▶ [EXERCISE PROMPT] Which lines run from the one with "Viewport: 600px width, 553px" through the end of the data? Retype them exactly, without pictures.
++++ DATASET RECORDS ++++
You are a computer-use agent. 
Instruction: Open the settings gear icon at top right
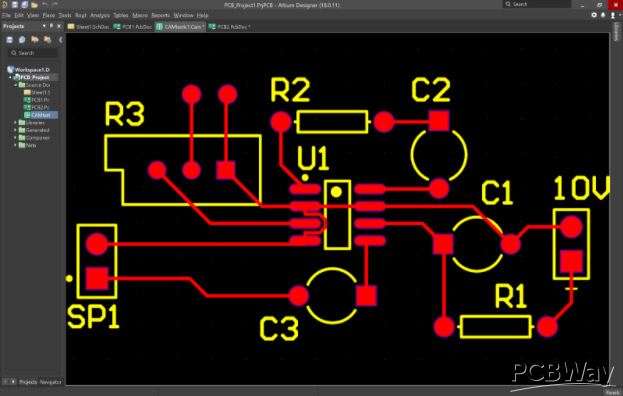click(594, 15)
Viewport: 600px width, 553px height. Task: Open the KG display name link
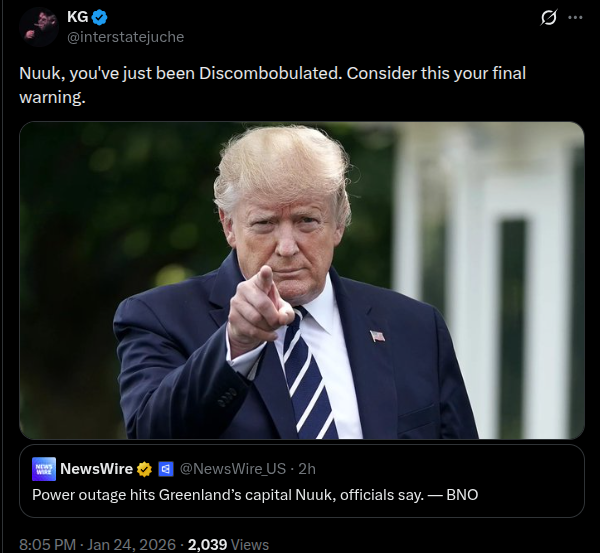click(x=78, y=17)
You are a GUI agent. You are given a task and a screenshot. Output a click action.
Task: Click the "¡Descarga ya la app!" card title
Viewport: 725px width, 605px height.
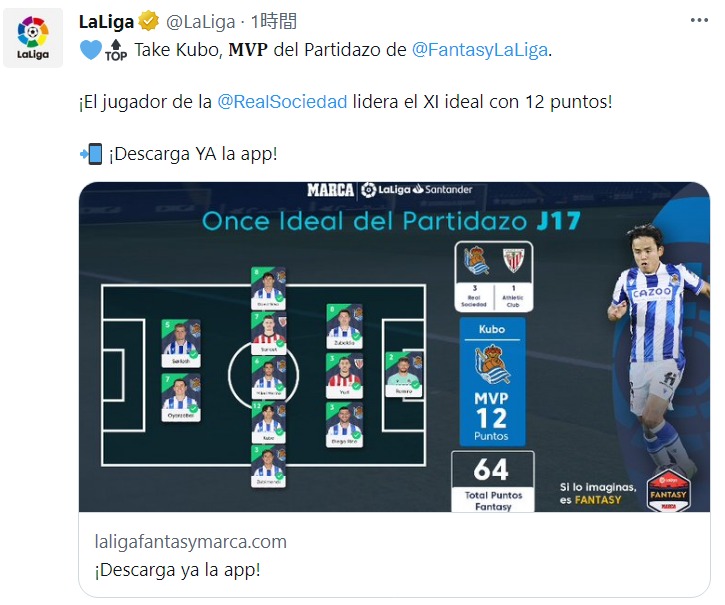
++++
▶ [EXPECTED OUTPUT]
Viewport: 600px width, 553px height. Task: Open the KG display name link
click(x=78, y=17)
You are a GUI agent. You are given a task and a screenshot. Output a click action.
Task: Click the "¡Descarga ya la app!" card title
Viewport: 725px width, 605px height.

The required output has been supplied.